**EXERCISE OBJECTIVE**
The answer must consist of every line from the data that holds "accomplish".

**SOURCE DATA**
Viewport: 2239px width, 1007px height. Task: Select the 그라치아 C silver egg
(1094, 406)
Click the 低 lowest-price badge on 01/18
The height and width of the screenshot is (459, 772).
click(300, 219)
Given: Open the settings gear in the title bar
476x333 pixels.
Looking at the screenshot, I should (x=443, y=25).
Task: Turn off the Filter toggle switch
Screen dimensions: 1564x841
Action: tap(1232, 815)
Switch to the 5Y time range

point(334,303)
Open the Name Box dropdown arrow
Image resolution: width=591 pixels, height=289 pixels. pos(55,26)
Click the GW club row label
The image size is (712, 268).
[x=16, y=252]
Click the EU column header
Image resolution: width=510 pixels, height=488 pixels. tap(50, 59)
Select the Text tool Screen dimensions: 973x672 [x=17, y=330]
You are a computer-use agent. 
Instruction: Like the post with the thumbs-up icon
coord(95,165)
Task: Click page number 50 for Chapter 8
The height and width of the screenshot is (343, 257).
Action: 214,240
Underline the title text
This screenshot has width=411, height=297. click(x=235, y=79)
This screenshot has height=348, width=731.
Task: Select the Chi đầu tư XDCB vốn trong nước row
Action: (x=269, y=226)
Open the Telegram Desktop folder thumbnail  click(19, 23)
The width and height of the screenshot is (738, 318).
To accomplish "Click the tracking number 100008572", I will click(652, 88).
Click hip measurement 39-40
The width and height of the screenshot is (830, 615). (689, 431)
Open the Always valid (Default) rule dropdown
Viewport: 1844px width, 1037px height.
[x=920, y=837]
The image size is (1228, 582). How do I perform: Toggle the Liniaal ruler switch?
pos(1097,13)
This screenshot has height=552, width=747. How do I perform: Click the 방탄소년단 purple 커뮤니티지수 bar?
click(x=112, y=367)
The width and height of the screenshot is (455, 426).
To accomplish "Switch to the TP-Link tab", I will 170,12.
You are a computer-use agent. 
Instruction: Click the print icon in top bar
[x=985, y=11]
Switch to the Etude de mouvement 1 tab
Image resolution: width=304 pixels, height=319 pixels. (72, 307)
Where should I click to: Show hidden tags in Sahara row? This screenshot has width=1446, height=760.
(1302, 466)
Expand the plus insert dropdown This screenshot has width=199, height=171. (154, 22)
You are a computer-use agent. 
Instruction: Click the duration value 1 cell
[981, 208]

**ANSWER BOX**
To accomplish "Click the tracking number 100008572", I will click(652, 88).
To accomplish "Switch to the TP-Link tab", I will 170,12.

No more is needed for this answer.